Friar Bijou wrote:
gbaji wrote:
I disagree that racism, in any form, is more than a small contributor to the current state of black America.
That would be, as they say, the crux of the problem.
You think that it's primarily racism that is causing the current state of black America? Specifically as it relates to disparate poverty rates? I get that this is a narrative the left loves to trot out, but where's the evidence? If racism itself were the primary cause, wouldn't we be uncovering vast racist plots all the time? It would require large percentages of the population constantly and consciously making decisions to prevent blacks from succeeding out of a belief that their own race is superior (that's what racism means, right?).
The problem is that this is exactly the circular reasoning I'm talking about. You start with the assumption that disparate racial outcomes are the result of institutionalized racism in a society. You then see that the racial outcomes are disparate and accept this as proof that institutionalized racism is alive and well. The problem is that this all derives from your own starting assumption.
I challenge that assumption. 50 years ago? Sure. Today? I'm just not seeing it. Sure, you can find some guy over there, or over there, using the occasional racist slur, and maybe, just maybe that guy might just be in a position once in a great while to hamper some black person's success. But on the kind of scale we're talking about? The numbers involved? The size of the poverty gap? I don't see how that's possible.

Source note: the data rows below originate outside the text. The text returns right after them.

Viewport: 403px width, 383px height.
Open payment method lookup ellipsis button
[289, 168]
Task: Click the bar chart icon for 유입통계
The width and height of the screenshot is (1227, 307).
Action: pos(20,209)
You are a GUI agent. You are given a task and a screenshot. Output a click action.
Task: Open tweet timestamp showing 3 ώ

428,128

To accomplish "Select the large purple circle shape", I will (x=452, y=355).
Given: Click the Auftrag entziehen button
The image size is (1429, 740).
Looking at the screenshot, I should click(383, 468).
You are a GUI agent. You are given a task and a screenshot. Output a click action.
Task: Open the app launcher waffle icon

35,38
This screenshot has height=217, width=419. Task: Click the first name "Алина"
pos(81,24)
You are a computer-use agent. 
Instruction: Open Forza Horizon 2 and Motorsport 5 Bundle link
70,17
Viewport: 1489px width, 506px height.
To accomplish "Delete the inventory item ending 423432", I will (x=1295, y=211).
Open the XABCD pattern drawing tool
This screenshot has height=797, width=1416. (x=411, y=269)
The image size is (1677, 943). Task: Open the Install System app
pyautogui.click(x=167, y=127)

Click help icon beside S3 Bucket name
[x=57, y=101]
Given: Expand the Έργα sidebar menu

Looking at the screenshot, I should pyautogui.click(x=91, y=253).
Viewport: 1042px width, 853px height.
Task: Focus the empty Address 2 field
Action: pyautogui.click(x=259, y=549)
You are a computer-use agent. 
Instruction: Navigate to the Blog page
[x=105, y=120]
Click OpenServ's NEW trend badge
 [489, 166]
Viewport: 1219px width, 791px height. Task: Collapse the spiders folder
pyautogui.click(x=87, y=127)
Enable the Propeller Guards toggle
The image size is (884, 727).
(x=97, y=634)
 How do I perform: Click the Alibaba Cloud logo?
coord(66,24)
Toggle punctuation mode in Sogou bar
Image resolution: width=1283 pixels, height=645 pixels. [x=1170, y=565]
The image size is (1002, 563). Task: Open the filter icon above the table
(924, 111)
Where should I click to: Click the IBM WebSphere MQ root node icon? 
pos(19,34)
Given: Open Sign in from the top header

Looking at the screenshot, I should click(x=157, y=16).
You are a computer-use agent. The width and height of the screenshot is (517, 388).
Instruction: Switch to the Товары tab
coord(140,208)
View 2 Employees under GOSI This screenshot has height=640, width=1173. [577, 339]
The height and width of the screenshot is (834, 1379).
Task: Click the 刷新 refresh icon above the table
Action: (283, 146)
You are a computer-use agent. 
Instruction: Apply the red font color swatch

But if we abandon the starting assumption, broaden our thinking on the issue, and accept that there could be forces in our society that can adversely impact a group of people who share a common attribute (skin color in this case), where the cause of that impact has nothing at all to do with racism, then we can start looking around for examples of this. And when we do, we start seeing a whole host of factors out there that affect blacks to a different degree than whites. And most of them exist because of well meaning people, with no racist intent at all, who think they are helping people. I've listed several. There are many more. But you can't get past the assumption that if something bad happens to someone, someone else must have intended that bad thing to happen.
In the real world, bad things happen to people, even to groups of people, without needing harmful intent all the time. You didn't intent to lose control of your vehicle and hit that other car, but it happened. To assume that accidents only happen by malicious intent is absurd, right? Yet, that's essentially what you're arguing here. Until people drop this ridiculous assumption that racial disparities can only be the result of racism itself, we can't ever even start discussing this issue. Which is sad, because the people most harmed by that are (once again) the very people you presumably think you are siding with.
Quote:
Here; I'll give you an example you can understand:
"I disagree that socialism, in any form, is more than a small contributor to the current ideology of the Democratic party"
You would rightly argue that in that statement I'm either woefully uninformed about the issue or deliberately lying to obfuscate the truth. As you do in yours...get it yet?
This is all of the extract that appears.